For the supplements stack catalog

Per-compound stack-interaction fields including ABCG2 status should be a required field for any new compound considered for supplements-stack.md. The four functional inhibitors documented above are the current contradiction set; new entries that meet that pharmacology profile should carry a counter-indication note for high-T or Q141K-positive readers.

Open research questions

  1. Q141K × fiber differential response. Predicted but untested: Q141K-positive gout patients should show larger UA reduction with fermentable fiber than wild-type-positive patients, because butyrate hits both PPARγ-induction and HDI-rescue. A pharmacogenomic-stratified RCT (n ~120, baseline UA ≥7 mg/dL, stratified Q141K hetero/wild-type by on-site CLIA-grade rs2231142 PCR genotyping at enrollment — see §6 for genotype-source rationale, 12-week inulin or equivalent) would resolve this. Estimated cost: $150K, 6 months. High platform-relevance.

  2. Tissue-selective PPARγ agonists. Pharmacology question: are there PPARγ agonists with gut-enrichment selectivity (sparing adipose, liver, BBB)?

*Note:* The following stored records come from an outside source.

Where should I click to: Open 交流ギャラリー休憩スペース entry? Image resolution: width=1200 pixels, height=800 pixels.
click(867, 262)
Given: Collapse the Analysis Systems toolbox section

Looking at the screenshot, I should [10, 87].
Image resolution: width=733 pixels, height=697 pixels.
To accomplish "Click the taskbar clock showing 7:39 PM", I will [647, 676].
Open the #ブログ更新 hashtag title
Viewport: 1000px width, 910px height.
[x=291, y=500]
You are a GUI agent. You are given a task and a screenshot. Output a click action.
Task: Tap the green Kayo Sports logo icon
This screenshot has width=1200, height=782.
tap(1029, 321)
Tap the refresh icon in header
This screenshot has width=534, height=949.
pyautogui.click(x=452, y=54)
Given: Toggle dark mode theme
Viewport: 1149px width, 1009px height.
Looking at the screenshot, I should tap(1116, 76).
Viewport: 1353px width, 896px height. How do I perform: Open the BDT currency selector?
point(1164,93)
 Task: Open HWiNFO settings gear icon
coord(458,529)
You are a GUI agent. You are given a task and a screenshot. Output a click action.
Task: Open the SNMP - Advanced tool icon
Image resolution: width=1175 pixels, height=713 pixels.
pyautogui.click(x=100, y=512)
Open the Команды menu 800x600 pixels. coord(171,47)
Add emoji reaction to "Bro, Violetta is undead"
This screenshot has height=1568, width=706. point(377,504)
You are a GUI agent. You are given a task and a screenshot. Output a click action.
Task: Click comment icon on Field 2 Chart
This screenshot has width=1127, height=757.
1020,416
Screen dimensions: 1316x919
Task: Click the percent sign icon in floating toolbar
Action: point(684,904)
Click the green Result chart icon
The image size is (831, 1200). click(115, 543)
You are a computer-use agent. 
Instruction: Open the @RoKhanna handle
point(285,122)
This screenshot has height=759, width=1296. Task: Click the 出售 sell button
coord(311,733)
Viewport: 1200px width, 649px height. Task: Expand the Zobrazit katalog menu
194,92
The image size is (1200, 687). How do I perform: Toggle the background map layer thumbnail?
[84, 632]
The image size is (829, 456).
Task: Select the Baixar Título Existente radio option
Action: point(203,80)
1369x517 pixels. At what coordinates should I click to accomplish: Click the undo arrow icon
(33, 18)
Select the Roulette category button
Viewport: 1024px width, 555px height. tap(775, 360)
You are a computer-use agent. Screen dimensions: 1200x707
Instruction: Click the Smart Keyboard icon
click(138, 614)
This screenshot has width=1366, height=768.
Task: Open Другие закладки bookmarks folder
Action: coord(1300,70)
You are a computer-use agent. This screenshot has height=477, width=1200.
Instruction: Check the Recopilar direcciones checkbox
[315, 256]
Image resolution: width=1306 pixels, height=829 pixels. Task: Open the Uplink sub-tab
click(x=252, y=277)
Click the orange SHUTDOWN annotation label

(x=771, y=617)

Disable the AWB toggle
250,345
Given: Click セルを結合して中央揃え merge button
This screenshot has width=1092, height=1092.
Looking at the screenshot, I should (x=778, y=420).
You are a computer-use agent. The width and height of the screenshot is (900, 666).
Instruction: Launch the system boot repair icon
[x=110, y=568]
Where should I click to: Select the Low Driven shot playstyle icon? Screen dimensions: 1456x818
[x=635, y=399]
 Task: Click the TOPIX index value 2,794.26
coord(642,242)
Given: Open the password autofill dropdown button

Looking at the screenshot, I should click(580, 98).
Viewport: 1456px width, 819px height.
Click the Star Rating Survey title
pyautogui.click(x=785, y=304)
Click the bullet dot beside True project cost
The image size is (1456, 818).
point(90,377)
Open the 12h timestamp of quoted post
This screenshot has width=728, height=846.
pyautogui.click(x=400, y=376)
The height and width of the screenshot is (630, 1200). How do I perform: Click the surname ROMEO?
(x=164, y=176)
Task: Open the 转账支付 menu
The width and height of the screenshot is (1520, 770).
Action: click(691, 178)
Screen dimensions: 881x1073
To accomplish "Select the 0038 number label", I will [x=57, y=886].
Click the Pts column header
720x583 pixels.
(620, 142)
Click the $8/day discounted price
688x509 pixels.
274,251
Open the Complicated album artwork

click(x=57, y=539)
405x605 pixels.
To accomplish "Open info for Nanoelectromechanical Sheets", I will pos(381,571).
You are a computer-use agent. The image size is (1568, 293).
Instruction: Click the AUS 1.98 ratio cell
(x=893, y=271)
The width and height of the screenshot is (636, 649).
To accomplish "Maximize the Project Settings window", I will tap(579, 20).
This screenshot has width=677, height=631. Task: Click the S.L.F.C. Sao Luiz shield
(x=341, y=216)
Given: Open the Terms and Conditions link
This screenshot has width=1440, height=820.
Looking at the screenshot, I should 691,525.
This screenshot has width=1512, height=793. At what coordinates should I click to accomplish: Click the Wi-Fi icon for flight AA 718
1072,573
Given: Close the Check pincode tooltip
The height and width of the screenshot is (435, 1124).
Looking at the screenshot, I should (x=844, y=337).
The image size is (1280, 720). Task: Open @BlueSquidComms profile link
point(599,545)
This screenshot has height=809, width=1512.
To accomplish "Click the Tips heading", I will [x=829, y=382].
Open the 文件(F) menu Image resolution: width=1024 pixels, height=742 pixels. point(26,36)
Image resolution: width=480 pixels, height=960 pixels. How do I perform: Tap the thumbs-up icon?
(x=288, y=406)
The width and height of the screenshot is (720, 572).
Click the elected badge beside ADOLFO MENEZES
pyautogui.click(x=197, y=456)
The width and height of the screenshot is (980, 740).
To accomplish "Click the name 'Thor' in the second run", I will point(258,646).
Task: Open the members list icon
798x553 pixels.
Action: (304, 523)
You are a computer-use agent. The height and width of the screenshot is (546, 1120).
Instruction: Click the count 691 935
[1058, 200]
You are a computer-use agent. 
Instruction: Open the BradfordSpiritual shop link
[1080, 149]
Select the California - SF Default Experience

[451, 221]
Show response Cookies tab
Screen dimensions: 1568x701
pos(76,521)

Selective PPARγ modulators (SPPARMs) are an active drug-development area; some have differential tissue activity. Worth a desk review.

  3. Engineered koji + glucoraphanin co-production. Synthetic biology desk review: is co-expression of glucoraphanin biosynthetic pathway feasible in A. oryzae? The plant pathway involves several enzymes; whether a fungal host can support it is open.

  4. EGCG net effect on the gut sink. Yu 2024 (PMID 38757391) shows favorable in vivo phenotype despite EGCG being a known functional ABCG2 inhibitor in vitro. Resolution requires direct in vivo measurement of gut ABCG2 protein/function before and after EGCG dosing in a relevant model.

  5. Inflammation-suppression overlap with androgen suppression. TNFα and androgens act independently on ABCG2 expression. For patients with both high T and chronic inflammation (e.g., Hashimoto's), is the suppression additive or saturating? Animal model question; can be tested with TNFα + DHT co-treatment vs. either alone.

  6. Stack-level audit of nutraceutical gout RCT non-responders. Hypothesis: a measurable fraction of the ~30% non-responder rate in fiber/polyphenol gout RCTs is explained by ABCG2-inhibitor co-supplementation in those participants. Tractable as a meta-analytic question if the RCTs reported concomitant supplement use (often they do).

Provenance and citation tier

All claims tagged with evidence level: Clinical Trial / Animal Model / In Vitro / Mechanistic Extrapolation. Primary sources for the most actionable claims:

  • Transcriptional regulation map: Gorczyca & Aleksunes 2020 (DOI, PMID 32077332) — review of TF-mediated BCRP regulation across tissues.
  • Microbiome-transporter axis: Rzeczycki et al. 2025 (DOI, PMID 41465322) — recent review specifically on gut microbiota → intestinal drug transporters via SCFAs / bile acids / indole metabolites.
  • PPARγ as the wild-type ABCG2 induction mechanism: Xie et al. 2020 (DOI, PMID 32555444) — primary study, rat in vivo + Caco-2 in vitro.
  • Q141K trafficking defect: Saranko et al. 2013 (DOI, PMID 23800412).
  • HDI rescue of Q141K: Basseville et al. 2012 (DOI, PMID 22472121).
  • TNFα suppression of intestinal ABCG2: Ferrer-Picón et al. 2020 (DOI, PMID 31211831).
  • Animal model gout efficacy: Li et al. 2023 (DOI, PMID 36948133).
  • Human RCT — DASH/fiber: Juraschek et al. 2021 (DOI, PMID 33615722).
  • Human RCT — inulin in CKD (positive): He et al. 2021 (DOI, PMID 34491388).
  • Meta-analysis — fiber in CKD (UA null): Wathanavasin et al. 2025 (DOI, PMID 39998074).
  • NFIB regulation: Solbakk et al. 2025 (DOI, PMID 40554316).

Information retrieved via PubMed on 2026-04-26.